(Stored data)
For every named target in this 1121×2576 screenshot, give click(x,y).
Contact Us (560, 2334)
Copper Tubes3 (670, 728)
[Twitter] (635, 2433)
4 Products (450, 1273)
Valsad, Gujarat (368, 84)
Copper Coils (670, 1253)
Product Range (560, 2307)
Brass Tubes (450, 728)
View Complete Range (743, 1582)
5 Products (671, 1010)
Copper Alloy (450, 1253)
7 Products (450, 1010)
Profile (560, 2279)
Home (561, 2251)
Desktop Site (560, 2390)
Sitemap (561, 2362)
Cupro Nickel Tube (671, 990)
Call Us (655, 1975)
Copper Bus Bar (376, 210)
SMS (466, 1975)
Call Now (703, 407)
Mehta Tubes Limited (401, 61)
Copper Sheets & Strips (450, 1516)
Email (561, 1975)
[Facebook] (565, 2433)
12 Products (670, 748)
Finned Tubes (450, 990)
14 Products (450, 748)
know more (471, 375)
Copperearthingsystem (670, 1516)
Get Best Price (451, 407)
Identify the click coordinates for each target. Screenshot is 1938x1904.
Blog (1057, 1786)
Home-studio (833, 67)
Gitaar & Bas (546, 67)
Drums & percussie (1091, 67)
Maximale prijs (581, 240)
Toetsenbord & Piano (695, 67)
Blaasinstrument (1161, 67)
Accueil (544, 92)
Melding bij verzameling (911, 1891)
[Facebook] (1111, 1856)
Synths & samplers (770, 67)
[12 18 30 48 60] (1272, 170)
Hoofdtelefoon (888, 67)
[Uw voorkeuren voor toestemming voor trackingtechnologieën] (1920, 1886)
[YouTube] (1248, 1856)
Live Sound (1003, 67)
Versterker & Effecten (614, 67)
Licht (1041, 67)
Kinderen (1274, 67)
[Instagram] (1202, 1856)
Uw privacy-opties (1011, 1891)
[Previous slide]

## What this task involves
Print exactly the stretch of lines beginning with the one that holds "[YouTube] (1248, 1856)" and ending at the last line above.

## Written answer
[YouTube] (1248, 1856)
Live Sound (1003, 67)
Versterker & Effecten (614, 67)
Licht (1041, 67)
Kinderen (1274, 67)
[Instagram] (1202, 1856)
Uw privacy-opties (1011, 1891)
[Previous slide]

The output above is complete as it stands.